De zandbodem bepaalde in grote mate de ontwikkeling en de eigenheid van de streek. Door de beperkte opbrengst van de arme grond hadden de boeren veel plaats nodig en lagen de boerderijen en kleine gehuchten ver van elkaar.
In de 19de eeuw sprak dit ongerepte land tot de verbeelding van schrijvers en kunstenaars. Schrijvers zoals Hendrik Conscience creëerden een geromantiseerd beeld van de oude Kempen en haar bewoners: idyllisch, vroom, trouw, werkzaam, honkvast, met de gevaren van ijdelheid, ongodsdienstigheid, de zwakheden van bijgeloof en gierigheid, en met een moeilijk te bedwingen lust tot vechten, smokkelen en stropen, maar gastvrij in een barre, taaie streek van heiden, schrale vlakten, bossen en vennen, waar toch ook dankzij noeste arbeid vruchtbare velden en weiden verspreid lagen in verdoken dorpjes en dromende gehuchten.
Ook Jakob Smits werd aangetrokken door het ongerepte Kempenland. De Nederlander was zo onder de indruk van dit bijzondere landschap dat hij zich in 1888 definitief in het Molse gehucht Achterbos vestigde. Smits leefde in armoede terwijl hij onvermoeibaar werkte aan wat hij later zou noemen ‘mijn eenvoudig werk, symbolisch, poëtisch en echt’. Hij begon een gestileerde versie van het Kempense landschap en boerenleven te schilderen, en groeide daarmee uit tot één van de belangrijkste Belgische kunstenaars van zijn tijd.

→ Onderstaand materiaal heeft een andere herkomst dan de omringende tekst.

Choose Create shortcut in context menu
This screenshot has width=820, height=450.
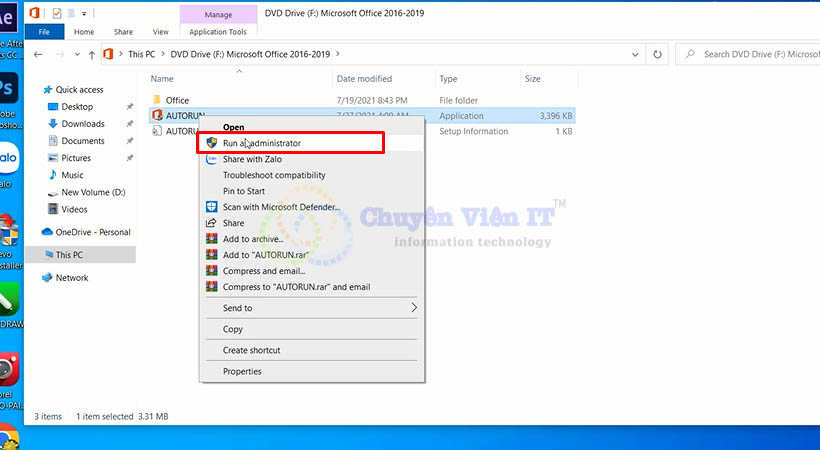click(251, 350)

Hij kreeg een grote rondreizende triotentoonstelling samen met Vincent Van Gogh en Rik Wouters. Museum Boijmans in Rotterdam wijdde een retrospectieve aan zijn werk. Ook in de VS waren ze een tijd in de ban van Smits, getuigen verschillende grote tentoonstellingen. Dat mag niet verwonderen want zijn thema’s zoals landschap, religie en mystiek, moeder en kind, identiteit en heimat zijn erg universeel en nog steeds relevant.

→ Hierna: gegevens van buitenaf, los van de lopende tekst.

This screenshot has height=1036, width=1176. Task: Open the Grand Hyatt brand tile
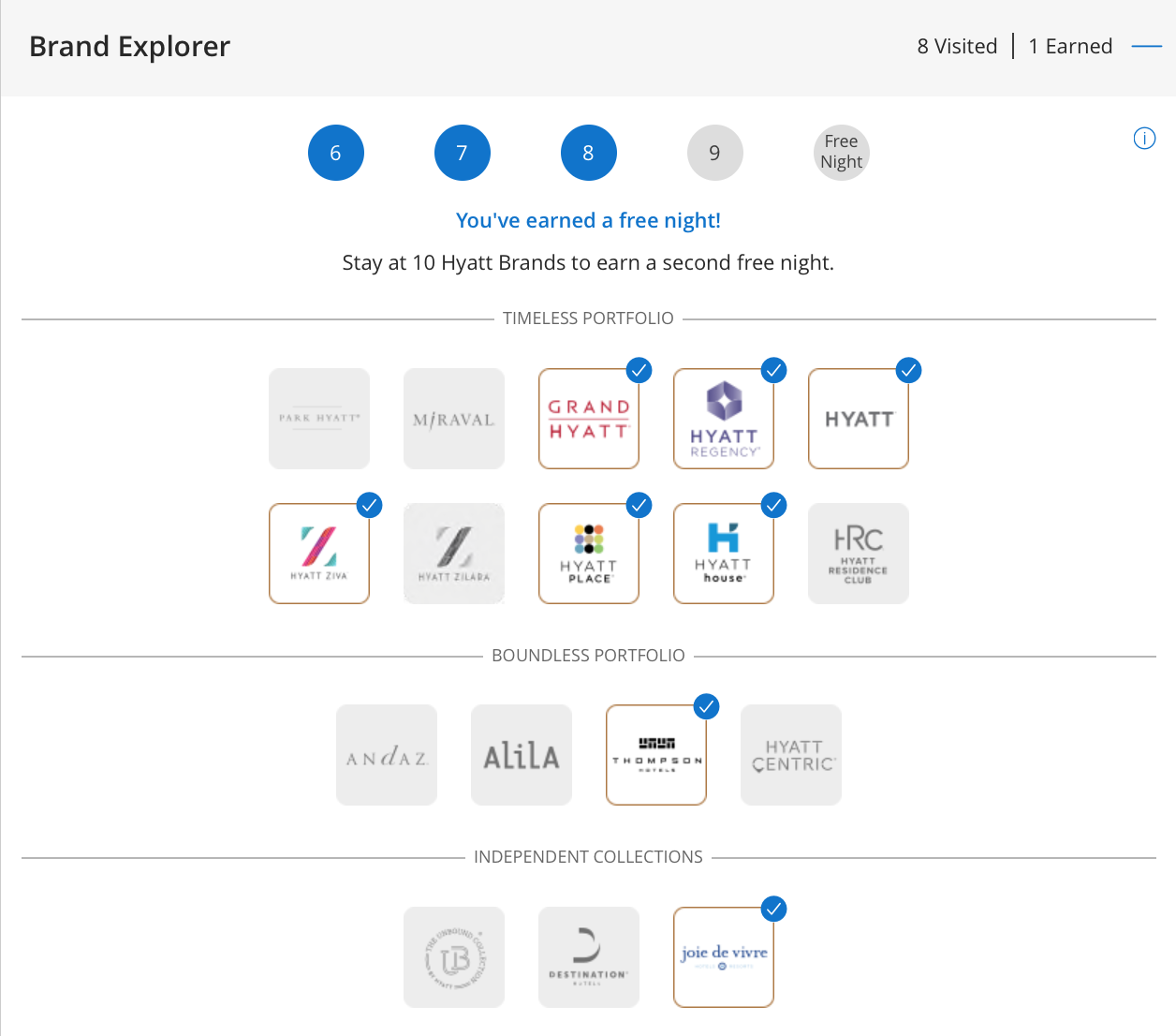point(589,419)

Zandgrond gaat na hoe die thema’s tot op vandaag doorwerken in de beeldende kunsten. In de Kempen, maar ook ver daarbuiten.
Met werk van Jakob Smits & Fred Bervoets, Helena Ceuppens, Jan Decleir, Sam Dillemans, Ilse D’Hollander, Sven ’t Jolle, Yannick Ganseman, Ritsart Gobyn, Antoine Goossens, Ilya & Emilia Kabakov, Gideon Kiefer, Tom Liekens, Raymond Minnen, Fernand Naeyaert, Ria Pacquée, Ellen Schroven, Koen Sels, Enzo Smits, Fabrice Souvereyns, Batia Suter, Veerle Stevens, Luc Tuymans...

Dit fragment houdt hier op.